Interesting, but I am curious if this person understands the gravity of what he is trying to censor here. For it goes well beyond video games:

>Perhaps you—dear reader—are still not convinced. I ask you, then, to try this experiment at home. The experiment comes in two stages. Stage One: Take a photograph of someone you love and stab the eyes out. Are you hesitant to do it? Does it make you feel uneasy? Are you unwilling to stab out the eyes? Remember, it’s just a glossy piece of paper. If you can stab the eyes out, then you can move on to Stage Two: leave the maimed photograph in a place where your loved one will find it. When they find it, give them a lecture on the metaphysical status of images and why your actions didn’t mean anything because photographs lack moral status.

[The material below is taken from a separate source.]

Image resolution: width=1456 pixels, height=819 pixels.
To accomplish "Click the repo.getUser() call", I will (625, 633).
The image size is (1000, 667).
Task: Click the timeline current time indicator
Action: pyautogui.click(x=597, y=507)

The first act is just the destruction of a photo. Not a big deal, you can print more. The second part is a statement, no longer part of a virtual environment, no longer part of just your own perception. It is a deliberate statement to others who will observe this.

By this argument, video game violence is more morally justified then watching a violent movie or even watching the news on TV. Because a video game remains local to your own perception. You choose the violence, if any, and aside from a multiplayer game (which face it, participants consent to the application of violence to themselves and others in), rather then to have it pushed upon you by the media you may only observe.

But would this professor call for the censorship of news and TV series? I rather doubt it.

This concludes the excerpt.